- _Your objective_:
When you reach the line with "Tillåt alla (1151, 726)" in the data below, begin printing lines exactly, and stop once the line with "Rörvägen 2, 374" has been printed.

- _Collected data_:
####################

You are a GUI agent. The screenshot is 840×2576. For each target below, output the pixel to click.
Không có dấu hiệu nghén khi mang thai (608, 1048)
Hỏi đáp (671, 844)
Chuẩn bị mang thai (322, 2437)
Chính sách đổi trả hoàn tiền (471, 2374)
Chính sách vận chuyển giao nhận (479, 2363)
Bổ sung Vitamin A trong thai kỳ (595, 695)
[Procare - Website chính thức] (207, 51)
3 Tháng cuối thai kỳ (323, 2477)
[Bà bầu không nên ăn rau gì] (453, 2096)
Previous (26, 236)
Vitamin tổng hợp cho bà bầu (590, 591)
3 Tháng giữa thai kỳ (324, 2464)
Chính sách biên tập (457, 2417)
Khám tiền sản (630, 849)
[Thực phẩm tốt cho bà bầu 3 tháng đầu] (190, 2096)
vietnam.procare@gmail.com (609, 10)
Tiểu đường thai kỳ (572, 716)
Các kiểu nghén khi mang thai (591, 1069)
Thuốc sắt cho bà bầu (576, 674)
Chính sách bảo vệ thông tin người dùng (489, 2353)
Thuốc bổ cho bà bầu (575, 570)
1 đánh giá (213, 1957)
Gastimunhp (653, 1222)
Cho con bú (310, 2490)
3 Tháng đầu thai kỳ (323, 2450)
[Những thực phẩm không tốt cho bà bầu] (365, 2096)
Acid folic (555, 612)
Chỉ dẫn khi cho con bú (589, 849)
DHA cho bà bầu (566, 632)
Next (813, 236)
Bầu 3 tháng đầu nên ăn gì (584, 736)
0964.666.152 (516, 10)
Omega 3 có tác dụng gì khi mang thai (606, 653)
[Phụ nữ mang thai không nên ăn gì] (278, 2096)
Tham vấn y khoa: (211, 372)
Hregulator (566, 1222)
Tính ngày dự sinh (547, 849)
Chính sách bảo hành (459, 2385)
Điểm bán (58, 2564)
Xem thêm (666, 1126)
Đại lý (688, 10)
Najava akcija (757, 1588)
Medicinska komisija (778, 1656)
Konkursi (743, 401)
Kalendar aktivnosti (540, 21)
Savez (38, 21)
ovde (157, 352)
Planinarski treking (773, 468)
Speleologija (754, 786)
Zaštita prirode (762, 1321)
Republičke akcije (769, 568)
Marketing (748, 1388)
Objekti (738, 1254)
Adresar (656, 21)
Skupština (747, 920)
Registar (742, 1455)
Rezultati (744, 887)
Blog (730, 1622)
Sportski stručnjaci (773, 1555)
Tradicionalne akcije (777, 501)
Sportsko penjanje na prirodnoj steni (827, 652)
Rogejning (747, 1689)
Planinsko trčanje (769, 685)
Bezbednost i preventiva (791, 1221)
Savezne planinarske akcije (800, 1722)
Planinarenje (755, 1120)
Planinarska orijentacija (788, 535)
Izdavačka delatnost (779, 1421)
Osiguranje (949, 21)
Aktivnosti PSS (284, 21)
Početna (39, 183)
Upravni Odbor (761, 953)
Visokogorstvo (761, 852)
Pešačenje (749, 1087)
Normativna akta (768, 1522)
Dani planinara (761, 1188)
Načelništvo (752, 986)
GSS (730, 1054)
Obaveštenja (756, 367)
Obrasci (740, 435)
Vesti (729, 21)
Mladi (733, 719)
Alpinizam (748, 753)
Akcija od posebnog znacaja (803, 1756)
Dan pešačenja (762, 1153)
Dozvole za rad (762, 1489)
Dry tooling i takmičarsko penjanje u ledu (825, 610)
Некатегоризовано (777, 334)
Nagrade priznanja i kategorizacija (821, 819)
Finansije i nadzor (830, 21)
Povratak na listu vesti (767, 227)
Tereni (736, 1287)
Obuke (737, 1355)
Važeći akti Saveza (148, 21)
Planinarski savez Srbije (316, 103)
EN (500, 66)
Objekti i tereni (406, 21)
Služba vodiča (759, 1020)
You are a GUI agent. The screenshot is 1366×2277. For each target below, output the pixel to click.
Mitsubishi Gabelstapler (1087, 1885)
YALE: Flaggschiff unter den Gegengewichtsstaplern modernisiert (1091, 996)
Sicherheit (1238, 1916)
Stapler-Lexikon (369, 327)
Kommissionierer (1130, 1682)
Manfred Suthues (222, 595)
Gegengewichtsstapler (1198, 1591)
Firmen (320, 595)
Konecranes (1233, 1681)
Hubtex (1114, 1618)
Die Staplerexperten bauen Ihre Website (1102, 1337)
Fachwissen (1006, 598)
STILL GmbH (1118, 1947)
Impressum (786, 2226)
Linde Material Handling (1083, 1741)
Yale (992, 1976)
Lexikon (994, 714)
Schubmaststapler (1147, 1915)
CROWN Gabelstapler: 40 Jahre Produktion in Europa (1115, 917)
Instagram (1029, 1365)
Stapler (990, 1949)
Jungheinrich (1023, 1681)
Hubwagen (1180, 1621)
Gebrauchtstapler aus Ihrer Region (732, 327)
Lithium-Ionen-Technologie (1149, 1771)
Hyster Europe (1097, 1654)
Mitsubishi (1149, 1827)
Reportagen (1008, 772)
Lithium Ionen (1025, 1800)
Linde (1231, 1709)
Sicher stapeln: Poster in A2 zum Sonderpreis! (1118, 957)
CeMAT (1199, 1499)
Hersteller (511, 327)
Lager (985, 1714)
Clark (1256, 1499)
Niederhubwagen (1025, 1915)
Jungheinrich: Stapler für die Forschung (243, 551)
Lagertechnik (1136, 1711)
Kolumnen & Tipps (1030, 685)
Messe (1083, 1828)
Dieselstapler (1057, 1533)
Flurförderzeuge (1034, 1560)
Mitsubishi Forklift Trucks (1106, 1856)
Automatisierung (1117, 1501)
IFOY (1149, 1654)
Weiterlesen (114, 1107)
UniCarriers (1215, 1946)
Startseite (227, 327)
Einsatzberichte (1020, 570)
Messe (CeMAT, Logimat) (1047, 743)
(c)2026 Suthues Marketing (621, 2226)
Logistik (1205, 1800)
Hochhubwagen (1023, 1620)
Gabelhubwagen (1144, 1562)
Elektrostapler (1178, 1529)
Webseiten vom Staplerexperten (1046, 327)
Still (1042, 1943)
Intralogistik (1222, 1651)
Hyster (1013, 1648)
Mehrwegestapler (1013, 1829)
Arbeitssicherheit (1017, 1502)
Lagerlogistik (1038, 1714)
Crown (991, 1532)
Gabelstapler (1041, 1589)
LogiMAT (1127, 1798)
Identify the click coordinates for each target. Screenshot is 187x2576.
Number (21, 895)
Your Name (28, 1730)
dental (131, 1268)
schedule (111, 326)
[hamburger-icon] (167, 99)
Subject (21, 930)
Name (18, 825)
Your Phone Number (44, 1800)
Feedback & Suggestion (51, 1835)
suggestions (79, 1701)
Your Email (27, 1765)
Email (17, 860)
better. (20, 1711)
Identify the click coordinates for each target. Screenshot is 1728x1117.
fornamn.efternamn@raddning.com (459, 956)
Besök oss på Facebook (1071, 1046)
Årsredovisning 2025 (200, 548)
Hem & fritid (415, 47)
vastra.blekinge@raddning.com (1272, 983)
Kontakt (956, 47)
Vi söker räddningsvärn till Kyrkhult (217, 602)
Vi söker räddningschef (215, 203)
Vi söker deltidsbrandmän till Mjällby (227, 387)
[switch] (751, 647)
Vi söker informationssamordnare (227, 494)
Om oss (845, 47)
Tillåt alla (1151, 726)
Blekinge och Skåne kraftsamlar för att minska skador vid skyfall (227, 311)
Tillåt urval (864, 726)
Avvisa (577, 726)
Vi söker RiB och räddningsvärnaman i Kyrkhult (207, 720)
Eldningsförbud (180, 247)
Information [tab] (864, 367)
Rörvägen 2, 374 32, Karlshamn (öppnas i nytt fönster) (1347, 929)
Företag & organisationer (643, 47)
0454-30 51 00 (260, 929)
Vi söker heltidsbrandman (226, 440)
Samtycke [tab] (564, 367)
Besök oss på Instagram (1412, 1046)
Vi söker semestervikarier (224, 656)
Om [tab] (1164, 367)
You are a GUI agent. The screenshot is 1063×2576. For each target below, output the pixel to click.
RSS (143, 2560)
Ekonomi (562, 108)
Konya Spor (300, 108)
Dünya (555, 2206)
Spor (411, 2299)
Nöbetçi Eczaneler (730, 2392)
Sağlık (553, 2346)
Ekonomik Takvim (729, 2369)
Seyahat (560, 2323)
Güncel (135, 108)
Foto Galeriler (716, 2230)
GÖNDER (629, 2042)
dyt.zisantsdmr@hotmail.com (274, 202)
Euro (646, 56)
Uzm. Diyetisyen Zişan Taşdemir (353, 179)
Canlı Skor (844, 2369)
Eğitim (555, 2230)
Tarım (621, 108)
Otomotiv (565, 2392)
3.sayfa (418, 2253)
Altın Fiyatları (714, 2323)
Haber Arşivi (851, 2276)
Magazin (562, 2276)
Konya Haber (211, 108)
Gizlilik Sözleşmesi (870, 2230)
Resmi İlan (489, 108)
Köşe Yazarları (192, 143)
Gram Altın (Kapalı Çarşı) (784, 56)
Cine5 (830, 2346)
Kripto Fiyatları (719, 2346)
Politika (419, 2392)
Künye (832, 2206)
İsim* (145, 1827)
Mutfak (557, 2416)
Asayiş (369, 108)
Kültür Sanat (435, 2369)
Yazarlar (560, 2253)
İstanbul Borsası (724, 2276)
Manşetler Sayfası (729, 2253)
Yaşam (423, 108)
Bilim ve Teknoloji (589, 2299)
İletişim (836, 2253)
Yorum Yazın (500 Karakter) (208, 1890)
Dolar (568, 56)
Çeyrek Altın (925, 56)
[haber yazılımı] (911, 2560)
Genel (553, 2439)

####################

- _Output_:
Tillåt alla (1151, 726)
Blekinge och Skåne kraftsamlar för att minska skador vid skyfall (227, 311)
Tillåt urval (864, 726)
Avvisa (577, 726)
Vi söker RiB och räddningsvärnaman i Kyrkhult (207, 720)
Eldningsförbud (180, 247)
Information [tab] (864, 367)
Rörvägen 2, 374 32, Karlshamn (öppnas i nytt fönster) (1347, 929)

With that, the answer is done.